“You only live once, but if you do it right, once is enough.” (Mae West)
The title of this blog came to mind a few minutes ago, and aptly so, as I was in the process of layering the kitchen scraps, grass clippings and hay into my five-months-old composter. Though it’s probably too soon to tell, what I’ve seen in the barrel so far looks more like mulch —something to discourage weeds, rather than nurture healthy plants. I’m reminded of the Christmas wreaths that I judiciously disassembled, and with which I christened my new composter in late December. I had high hopes of tumbling out dark, rich loam sometime before going home to B.C. In a couple of weeks. To yet another lockdown.
Though I’m not looking for (nor apt to get any) sympathy, returning to what is essentially a déjà vue in Vancouver is a daunting prospect. At this point, doing anything outside my now-familiar routine is a daunting prospect. Sometimes, say, after reading the latest news, even flossing seems daunting. Variety may be the spice of life, but hearing about variants of COVID 19 (romantically named B.1.351 and B.1.1.7 etc), whose total global cases have now exceeded 128 million, is enough to make me want to crawl under a rock. Alice’s rabbit hole comes to mind…
Which is why it is helpful to be reminded of Chogyam Trungpa Rinpoche’s chapter about the manure of experience in his book “Meditation in Action” (Shambhala Publications). In this particular chapter Trungpa writes about the need to reflect on our failures as much or more-so than our successes, for, by extracting the lessons learned through making mistakes, we stand to achieve better outcomes in the future. Trungpa talks about all the ways in which we humans tend to sweep our problems, mistakes, and miscalculations under the carpet, or toss our metaphorical rubbish over the fence into the neighbor’s garden. He explains it thus: “unskilled farmers throw away their rubbish and buy manure from other farmers, but those who are skilled go on collecting their own rubbish, in spite of the bad smell and the unclean work, and when it is ready they spread it on their land, and out of this they grow their crops.” In layman’s terms, this might equate to paying a psychologist, or guru, to tell us what we might otherwise learn from becoming our own laboratory, from using our minds to study our mental and emotional faculties. Our past choices and actions.
In other words, if I am to benefit from leading an examined life, I first have to take stock of the decisions that brought me to this point in time. My schemes and the desires that spawned them, my mistakes and the reasons I made them, (including putting evergreen needles in my compost barrel) are the fodder out of which I grow my inner and outer garden. My personhood.
If it’s not too big a stretch, it could be said that my mind is a metaphorical compost barrel — what I put into it bears a direct relationship to what comes out of it. And always has. The point of reflecting back, even into the more distant past is to see how I reacted or responded to things that happened, and reflect on whether my response would be the same were those situations to crop up again.
They say that time heals all wounds. This is only so if time also provides for more context, more experience, more objectivity.. Without the latter, one is apt to continue making the same mistakes over and over again. (Unless by some fluke one stumbles on a better way. As my husband likes to say, even a blind squirrel finds a nut once in a while).
As composting has taught me, we are accountable for our past mistakes in one way or the other. Adding evergreen clippings to my compost was a rookie mistake for which I need not be berated. But it will admittedly affect the quality of the compost. It will take more time for the pine needles to process through. But that time will undoubtedly pass, and by adding in other, more suitable materials, the toxic effect of evergreen debris with be dilluted. The same can be said for many of the things I may have done in ignorance. They all have their consequences. That is something I must accept, learn from, and move on.
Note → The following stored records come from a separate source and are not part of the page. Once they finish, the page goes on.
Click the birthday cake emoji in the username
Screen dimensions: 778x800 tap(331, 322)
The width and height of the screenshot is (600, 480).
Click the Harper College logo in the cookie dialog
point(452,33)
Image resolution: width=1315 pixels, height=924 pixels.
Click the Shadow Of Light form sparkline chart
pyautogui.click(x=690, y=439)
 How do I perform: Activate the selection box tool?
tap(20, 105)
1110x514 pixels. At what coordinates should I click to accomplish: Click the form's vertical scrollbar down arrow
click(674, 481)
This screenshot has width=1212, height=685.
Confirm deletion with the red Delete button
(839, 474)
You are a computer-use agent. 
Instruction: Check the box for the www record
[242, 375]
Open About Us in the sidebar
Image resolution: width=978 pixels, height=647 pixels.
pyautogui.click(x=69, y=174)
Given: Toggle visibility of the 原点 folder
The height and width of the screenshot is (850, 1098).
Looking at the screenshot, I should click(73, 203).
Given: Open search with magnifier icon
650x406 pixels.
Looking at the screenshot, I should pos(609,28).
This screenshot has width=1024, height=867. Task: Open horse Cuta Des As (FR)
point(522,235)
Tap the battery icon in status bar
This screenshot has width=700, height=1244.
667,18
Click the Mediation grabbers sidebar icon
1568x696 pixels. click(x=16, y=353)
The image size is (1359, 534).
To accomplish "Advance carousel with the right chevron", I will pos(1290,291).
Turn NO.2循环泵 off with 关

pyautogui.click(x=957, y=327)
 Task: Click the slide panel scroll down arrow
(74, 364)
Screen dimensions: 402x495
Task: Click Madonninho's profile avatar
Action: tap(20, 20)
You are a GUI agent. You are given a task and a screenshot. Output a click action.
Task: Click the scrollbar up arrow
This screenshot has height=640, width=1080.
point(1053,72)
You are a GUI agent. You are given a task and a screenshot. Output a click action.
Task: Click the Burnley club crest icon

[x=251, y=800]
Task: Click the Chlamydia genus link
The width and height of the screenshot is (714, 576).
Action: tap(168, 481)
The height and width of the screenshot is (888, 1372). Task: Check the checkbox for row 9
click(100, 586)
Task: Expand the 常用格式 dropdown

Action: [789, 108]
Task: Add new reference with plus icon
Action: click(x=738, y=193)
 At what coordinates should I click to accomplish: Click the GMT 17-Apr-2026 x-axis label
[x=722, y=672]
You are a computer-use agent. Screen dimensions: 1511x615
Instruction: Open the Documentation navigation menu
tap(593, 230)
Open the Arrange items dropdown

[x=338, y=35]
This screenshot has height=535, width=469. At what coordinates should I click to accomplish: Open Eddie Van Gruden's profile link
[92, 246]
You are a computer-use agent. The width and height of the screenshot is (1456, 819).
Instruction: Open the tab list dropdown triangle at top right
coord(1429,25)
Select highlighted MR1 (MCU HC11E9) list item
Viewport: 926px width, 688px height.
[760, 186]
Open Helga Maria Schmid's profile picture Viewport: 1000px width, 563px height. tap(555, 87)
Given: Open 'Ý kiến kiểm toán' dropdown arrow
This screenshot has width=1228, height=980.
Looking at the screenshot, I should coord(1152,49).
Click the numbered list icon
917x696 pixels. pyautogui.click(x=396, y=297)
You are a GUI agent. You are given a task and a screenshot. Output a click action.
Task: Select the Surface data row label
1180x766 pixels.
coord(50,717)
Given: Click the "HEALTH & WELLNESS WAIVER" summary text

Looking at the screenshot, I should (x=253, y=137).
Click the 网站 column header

After all, my cumulative experience is what makes me, me. It’s no use pretending to be something or someone I’m not. Trying to ignore, hide, or deny my past mistakes doesn’t fool anybody. Besides, as Trungpa says: “this collection contains good things disguised as bad and bad things disguised as good”. It is only through reflecting on this “collection” that I am able to see what Trungpa means. By continuing to lead an examined life, by continuing to learn and change with each passing day, I can find the silver linings that were not obvious at the time. By applying this learning, the outcomes, and my effect on the people around me, are bound to improve. Though in some ways my experiences are unique to me, in other ways, they are shared by countless of my friends and colleagues. Thus an added bonus to leading an examined life is the opportunity to share what I have learned with others, and, ideally, save them from making the same mistakes. In so doing, I can gradually become the change I wish to see in the world today.
To quote Mae West: “I never said it would be easy. I said it would be worth it.”